Долго лежу в ванне, в которую высыпала полпачки соли, лью слёзы, так как вспоминается почему-то только хорошее в нашем браке. Оказывается, у нас было очень даже много хорошего. Сейчас ванна от слёзного потока переполнится, и вода через край переливаться будет! Не понимаю, как можно было в один миг перечеркнуть всё замечательное и доброе, что у нас с ним было! Вроде бы за правильную жизнь наградой должно быть счастье, где оно? Неужели я сделала нашу семейную жизнь такой пресной и обыденной, что муж среди ночи бежал туда, где щедрые и яркие мазки, чтобы жизнь перестала быть тусклой? Я же осталась во мраке. Где же ты, моя радуга?
Выбираюсь из ванны, сушу волосы, облачаюсь в пижаму, забираюсь под одеяло. Одна-одинёшенька... Его нет рядом. Обычно он подбирается под моё одеяло, ласкает меня, и я знаю, что он любит меня, я люблю его. Как это у старика Хема: «И мы долго любили друг друга.» Выяснилось, что не любил и не любит. Может, это всё было просто привычкой? Вот сейчас его нет рядом. Я одна. Я одинока. Поняла, что я не могу уподобиться ему и лечь в постель с другим мужчиной. Вот такая я, оказывается, сверхпорядочная моралистка. На расстояниии чувства будто обострились: я поняла, я его люблю даже сильнее, чем думала. Это ему всё равно, с кем делить постель. Мне же теперь придётся вести скучную жизнь стареющей дамы. Сынуля очень далеко. Дочери совсем не до меня. У нее своя взрослая жизнь. И слава богу, что она у нее есть. Хорошо, что она у нее счастливая, что ей мои мудрые советы и сочувствие ни к чему. Мама будет кудахтать, что я сама во всём виновата. Конечно, кто же ещё! Такова ближняя перспектива.
Моя дурацкая особенность, что я очень привязываюсь к каким-то вещам, к людям тоже. У меня были долгое время любимые домашние туфли, которые, оказывается, стали раздражать мужа и дочь. Они их выбросили, а взамен преподнесли очень красивые новые тапочки. Так я чуть не разрыдалась, помню. Тосковала некоторое время по своим привычным, удобным, уютным и тепленьким башмачкам.

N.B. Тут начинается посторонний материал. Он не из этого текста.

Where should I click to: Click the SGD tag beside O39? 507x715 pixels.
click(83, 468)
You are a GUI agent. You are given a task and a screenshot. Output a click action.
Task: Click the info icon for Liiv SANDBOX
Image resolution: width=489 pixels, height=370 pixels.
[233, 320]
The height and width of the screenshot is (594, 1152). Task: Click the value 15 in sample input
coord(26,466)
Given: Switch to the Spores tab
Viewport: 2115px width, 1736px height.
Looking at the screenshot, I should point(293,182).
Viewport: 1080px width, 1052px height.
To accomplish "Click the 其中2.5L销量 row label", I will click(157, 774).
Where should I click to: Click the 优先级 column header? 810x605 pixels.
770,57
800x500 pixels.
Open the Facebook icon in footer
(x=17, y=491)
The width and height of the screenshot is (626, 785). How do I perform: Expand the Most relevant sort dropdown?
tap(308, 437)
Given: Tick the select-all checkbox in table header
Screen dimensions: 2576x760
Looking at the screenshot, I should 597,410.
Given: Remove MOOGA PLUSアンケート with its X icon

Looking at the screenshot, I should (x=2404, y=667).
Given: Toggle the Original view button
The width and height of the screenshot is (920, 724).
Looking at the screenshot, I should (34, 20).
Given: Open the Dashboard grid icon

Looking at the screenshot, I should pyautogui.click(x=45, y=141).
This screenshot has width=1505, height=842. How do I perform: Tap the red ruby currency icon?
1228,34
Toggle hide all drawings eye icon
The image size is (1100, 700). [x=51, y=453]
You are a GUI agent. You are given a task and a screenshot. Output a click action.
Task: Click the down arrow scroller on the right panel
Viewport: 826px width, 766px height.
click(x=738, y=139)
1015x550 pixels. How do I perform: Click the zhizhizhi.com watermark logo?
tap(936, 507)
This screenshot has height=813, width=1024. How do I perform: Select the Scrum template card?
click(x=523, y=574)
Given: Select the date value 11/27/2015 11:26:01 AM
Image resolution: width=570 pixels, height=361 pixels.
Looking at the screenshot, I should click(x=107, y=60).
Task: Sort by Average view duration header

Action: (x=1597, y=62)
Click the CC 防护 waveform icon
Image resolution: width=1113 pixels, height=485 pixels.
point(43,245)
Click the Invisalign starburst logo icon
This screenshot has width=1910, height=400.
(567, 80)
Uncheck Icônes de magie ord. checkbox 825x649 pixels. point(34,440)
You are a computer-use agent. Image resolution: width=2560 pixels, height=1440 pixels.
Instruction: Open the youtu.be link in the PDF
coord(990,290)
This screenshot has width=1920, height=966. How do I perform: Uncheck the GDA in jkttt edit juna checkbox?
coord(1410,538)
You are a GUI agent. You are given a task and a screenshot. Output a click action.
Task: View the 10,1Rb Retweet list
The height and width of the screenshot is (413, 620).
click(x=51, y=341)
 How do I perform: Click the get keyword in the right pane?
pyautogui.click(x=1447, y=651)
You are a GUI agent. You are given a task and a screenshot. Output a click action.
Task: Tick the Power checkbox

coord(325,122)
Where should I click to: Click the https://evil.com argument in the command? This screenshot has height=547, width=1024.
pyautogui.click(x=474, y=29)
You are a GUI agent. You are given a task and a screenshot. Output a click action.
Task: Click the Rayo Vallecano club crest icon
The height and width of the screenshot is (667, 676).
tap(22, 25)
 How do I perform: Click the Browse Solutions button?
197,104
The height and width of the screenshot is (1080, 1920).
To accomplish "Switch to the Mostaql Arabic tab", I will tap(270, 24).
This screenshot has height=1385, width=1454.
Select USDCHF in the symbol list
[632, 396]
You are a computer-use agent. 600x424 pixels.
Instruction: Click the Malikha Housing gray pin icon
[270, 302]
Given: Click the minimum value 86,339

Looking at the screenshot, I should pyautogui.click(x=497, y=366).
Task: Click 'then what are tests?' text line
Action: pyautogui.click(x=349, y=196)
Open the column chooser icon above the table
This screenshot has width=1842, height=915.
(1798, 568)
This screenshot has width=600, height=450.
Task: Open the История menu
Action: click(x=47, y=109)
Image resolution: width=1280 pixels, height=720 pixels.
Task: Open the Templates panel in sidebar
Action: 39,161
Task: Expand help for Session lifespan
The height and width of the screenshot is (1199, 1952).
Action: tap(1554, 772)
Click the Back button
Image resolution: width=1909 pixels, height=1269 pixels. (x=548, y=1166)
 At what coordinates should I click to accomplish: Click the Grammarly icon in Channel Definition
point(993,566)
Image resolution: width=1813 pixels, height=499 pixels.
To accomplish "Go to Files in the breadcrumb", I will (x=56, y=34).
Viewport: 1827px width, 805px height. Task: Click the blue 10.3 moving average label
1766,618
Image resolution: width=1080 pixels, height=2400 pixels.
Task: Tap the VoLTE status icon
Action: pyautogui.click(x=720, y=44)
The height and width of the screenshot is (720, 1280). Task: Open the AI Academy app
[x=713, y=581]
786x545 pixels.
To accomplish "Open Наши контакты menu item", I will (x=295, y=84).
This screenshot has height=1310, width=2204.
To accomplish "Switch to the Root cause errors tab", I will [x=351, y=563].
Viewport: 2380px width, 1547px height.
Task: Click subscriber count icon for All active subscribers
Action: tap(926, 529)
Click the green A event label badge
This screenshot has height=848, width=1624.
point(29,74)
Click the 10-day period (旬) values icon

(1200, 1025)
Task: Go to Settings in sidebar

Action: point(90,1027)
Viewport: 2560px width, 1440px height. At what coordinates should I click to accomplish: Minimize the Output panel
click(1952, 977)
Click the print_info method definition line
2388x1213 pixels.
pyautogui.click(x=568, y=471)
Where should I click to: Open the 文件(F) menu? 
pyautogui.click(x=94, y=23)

Да что там тапочки, даже Брежнев меня не очень сильно раздражал, потому что я к нему тоже привыкла. Все насмехались над ним, а мне просто было до боли жалко косноязычного старичка, почти ставшего членом моей семьи, которого заставляют читать по бумажке труднопроизносимые для него тексты. Хотя анекдоты о нем с удовольствием слушала, ещё и весело хохотала. О расширении груди, об олимпийской символике, о гордом отказе от награды Мавритании – золотого кольца в нос, о получении звания народного артиста, если сумеет выговорить «генералиссимус». Их было много, но они были добродушные и не такие злые и едкие, как о Хрущеве. К заменившим «просто Ильича» я не успевала привыкнуть, так быстро они сменяли друг друга до шумной перестройки. Марлен всё же не старые тапочки или Брежнев в маразме. Он четверть века рядом, он в кровь влился, в тело врос.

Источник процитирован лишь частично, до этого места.